*What you are asked to do*.
Among the entries, find each line that includes the string "computer" and list it.

[Saved entries]
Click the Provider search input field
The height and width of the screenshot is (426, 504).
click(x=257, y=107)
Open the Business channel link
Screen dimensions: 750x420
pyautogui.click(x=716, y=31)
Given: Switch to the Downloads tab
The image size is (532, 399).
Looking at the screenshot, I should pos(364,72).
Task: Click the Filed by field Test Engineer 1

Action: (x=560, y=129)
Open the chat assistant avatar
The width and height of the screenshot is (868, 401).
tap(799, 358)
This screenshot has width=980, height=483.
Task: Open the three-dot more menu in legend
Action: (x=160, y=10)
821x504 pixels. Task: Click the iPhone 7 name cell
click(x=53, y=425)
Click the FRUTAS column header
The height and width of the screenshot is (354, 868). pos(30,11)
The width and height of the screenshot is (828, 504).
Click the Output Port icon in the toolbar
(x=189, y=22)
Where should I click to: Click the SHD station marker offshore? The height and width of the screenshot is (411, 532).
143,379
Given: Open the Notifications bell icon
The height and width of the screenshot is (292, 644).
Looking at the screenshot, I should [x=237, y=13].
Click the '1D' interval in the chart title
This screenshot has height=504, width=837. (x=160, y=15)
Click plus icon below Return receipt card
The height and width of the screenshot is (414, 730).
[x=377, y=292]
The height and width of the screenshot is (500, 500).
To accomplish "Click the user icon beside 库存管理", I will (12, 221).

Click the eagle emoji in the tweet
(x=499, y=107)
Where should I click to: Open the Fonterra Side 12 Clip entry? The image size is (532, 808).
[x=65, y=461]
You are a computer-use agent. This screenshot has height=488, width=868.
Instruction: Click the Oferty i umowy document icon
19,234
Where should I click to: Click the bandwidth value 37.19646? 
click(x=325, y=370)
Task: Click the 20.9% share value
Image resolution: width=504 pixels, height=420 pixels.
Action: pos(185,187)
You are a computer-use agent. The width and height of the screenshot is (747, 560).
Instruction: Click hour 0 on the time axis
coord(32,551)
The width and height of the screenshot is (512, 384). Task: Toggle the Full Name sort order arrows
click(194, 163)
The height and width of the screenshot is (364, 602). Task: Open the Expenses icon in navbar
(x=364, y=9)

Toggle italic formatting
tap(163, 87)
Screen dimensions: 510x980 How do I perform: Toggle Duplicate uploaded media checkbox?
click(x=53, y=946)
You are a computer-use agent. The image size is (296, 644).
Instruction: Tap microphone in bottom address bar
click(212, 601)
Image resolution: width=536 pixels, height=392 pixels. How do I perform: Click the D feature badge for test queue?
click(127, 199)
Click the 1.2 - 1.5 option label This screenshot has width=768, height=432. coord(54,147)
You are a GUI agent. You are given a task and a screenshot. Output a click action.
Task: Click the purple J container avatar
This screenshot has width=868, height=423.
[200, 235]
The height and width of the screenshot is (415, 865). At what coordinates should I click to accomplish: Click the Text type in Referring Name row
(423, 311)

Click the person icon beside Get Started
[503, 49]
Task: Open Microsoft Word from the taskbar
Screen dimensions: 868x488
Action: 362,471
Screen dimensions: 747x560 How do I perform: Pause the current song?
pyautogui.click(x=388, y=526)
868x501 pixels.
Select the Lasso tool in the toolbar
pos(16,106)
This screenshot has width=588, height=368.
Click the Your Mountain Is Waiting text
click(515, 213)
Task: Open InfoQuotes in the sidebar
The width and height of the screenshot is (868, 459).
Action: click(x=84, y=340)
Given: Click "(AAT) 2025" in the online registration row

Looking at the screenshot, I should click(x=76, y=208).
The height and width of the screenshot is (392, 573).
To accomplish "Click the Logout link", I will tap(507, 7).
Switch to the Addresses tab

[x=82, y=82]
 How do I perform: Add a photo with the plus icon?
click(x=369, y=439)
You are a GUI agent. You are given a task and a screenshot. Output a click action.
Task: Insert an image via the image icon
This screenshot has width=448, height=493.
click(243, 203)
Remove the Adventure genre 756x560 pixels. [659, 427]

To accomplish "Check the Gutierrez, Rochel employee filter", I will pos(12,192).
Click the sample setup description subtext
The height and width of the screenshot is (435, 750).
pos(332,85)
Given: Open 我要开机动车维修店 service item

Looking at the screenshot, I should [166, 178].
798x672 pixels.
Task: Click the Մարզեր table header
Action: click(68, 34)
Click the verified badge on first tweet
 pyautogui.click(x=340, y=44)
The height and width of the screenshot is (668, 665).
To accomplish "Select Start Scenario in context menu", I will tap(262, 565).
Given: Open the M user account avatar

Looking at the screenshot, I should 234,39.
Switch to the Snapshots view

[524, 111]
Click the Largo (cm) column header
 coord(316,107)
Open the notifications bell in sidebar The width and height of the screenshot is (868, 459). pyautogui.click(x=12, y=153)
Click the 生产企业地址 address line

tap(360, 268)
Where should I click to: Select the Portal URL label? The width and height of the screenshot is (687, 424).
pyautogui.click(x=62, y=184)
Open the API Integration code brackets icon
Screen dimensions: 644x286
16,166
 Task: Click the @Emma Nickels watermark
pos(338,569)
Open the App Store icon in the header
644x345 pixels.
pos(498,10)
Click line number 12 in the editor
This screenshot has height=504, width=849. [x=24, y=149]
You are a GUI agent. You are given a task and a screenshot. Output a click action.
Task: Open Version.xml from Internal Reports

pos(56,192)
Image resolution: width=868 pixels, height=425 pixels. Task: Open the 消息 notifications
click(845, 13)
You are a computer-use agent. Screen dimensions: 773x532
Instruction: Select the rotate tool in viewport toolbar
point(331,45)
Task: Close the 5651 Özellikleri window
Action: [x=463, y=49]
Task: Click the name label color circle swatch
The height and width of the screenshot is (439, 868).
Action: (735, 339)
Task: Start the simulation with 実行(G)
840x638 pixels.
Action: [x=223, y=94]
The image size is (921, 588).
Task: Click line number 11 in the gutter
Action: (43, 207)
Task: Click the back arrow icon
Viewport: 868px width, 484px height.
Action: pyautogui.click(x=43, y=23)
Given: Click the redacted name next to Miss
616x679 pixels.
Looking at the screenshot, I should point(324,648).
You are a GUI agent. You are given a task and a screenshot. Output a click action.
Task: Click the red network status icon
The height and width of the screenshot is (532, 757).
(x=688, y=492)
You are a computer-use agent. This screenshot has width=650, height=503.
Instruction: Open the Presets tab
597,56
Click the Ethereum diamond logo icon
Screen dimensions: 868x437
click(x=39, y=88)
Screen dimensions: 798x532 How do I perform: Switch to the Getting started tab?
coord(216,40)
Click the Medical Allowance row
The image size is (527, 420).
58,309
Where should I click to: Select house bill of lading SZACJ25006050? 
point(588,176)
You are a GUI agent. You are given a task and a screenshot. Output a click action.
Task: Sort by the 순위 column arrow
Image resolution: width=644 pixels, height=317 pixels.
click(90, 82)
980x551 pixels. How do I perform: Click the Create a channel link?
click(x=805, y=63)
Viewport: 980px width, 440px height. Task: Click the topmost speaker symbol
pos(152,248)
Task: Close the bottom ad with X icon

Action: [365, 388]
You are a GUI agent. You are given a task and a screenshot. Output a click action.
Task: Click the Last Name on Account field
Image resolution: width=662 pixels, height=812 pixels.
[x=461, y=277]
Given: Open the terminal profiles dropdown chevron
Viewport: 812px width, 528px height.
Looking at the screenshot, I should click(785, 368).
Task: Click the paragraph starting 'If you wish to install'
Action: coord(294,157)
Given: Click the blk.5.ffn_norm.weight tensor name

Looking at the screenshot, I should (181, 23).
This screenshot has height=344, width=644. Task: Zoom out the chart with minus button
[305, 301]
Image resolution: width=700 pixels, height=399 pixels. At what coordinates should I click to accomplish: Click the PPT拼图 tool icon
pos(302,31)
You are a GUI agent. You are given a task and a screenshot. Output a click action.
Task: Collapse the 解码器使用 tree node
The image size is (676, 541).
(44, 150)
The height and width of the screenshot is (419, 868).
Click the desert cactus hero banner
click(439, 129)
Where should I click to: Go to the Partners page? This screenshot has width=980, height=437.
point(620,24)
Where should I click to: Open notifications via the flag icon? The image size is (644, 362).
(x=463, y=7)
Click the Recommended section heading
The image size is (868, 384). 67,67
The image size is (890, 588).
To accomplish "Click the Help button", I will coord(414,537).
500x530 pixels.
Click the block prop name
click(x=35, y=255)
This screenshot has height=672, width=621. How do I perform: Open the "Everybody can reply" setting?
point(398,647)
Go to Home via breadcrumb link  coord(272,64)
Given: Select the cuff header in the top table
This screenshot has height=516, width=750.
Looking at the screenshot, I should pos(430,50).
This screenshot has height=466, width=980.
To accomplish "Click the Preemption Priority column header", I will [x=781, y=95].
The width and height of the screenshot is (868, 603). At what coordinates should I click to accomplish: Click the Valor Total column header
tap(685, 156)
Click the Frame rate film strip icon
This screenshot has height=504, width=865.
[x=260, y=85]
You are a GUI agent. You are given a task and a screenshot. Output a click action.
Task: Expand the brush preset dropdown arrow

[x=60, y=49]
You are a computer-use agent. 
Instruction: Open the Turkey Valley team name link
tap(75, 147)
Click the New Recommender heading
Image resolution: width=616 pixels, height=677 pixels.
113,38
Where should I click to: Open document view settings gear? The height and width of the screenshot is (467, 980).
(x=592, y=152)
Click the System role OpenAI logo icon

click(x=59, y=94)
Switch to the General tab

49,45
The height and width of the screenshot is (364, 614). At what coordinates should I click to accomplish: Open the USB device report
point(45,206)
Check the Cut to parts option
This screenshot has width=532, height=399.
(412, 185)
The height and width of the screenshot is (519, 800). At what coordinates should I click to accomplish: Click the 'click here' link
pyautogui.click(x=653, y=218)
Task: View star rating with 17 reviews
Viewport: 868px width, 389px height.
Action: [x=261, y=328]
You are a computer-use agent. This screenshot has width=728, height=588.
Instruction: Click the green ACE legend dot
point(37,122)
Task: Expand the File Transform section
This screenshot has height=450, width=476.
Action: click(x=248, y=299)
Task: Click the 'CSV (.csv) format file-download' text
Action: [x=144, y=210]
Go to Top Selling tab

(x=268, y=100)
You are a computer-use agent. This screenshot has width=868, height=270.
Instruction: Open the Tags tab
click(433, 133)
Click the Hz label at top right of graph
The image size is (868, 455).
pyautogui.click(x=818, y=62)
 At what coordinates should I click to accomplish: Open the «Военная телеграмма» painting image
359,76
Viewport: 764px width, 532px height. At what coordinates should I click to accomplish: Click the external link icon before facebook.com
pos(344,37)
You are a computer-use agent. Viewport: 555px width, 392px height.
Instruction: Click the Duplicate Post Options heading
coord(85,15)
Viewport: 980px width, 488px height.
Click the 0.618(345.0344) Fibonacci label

*Expected output*.
You are a computer-use agent. This screenshot has height=488, width=868.
You are a computer-use agent. The width and height of the screenshot is (747, 560).
You are a computer-use agent. The image size is (296, 644).
You are a computer-use agent. Screen dimensions: 773x532
You are a computer-use agent. This screenshot has width=650, height=503.
You are a computer-use agent. 
You are a computer-use agent. This screenshot has width=728, height=588.
You are a computer-use agent. This screenshot has width=868, height=270.
You are a computer-use agent. Viewport: 555px width, 392px height.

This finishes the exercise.